Material supplied START
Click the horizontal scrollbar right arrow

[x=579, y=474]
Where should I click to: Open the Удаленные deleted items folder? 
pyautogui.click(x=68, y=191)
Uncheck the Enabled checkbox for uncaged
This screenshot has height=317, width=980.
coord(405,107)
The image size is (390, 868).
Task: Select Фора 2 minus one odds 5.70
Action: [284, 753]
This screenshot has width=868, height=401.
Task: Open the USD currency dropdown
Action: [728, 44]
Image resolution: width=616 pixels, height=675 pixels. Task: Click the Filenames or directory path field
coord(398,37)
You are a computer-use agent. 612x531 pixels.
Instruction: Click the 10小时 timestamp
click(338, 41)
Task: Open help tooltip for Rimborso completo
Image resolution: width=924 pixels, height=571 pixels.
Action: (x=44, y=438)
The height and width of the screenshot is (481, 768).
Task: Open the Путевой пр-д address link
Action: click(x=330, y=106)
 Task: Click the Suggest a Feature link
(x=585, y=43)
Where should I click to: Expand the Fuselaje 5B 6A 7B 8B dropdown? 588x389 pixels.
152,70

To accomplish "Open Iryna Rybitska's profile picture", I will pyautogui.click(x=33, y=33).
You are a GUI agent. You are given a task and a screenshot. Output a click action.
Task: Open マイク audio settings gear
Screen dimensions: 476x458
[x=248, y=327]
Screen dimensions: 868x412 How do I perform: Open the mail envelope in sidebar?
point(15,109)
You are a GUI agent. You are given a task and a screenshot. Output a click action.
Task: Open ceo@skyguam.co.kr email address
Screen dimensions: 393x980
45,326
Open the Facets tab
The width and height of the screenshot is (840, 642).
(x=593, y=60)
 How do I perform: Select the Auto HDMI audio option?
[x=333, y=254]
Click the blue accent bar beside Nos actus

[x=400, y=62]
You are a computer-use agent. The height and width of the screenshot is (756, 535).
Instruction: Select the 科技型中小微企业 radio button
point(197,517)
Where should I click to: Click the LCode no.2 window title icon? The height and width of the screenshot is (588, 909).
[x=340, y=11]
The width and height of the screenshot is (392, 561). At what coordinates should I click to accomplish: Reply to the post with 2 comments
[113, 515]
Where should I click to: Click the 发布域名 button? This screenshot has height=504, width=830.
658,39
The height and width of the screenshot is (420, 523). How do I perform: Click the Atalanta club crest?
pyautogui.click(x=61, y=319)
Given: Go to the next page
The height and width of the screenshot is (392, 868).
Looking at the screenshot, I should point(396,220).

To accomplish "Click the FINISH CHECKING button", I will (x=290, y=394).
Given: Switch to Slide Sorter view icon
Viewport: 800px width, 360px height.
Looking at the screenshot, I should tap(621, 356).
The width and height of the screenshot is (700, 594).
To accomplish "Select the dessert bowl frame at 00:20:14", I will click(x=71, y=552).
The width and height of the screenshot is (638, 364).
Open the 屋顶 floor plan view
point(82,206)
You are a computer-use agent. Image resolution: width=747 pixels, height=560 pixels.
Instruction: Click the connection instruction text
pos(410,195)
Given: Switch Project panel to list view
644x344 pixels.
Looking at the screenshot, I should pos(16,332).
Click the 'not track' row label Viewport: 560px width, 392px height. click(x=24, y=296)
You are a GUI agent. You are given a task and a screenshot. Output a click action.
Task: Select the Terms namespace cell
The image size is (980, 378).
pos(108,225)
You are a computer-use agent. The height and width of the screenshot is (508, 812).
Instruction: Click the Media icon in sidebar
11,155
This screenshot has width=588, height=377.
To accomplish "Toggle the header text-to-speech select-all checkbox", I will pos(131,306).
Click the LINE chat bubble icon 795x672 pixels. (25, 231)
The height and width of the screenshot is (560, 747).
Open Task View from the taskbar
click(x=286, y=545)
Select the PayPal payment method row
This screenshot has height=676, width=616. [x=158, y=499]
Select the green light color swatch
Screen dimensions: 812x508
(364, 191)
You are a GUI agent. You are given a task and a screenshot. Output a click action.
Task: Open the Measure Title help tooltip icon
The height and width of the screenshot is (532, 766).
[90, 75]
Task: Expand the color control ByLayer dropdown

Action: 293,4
Material supplied END
* Work to complete: All that is required is the number of lines in the data above that contain the word "will".

* Written answer: 4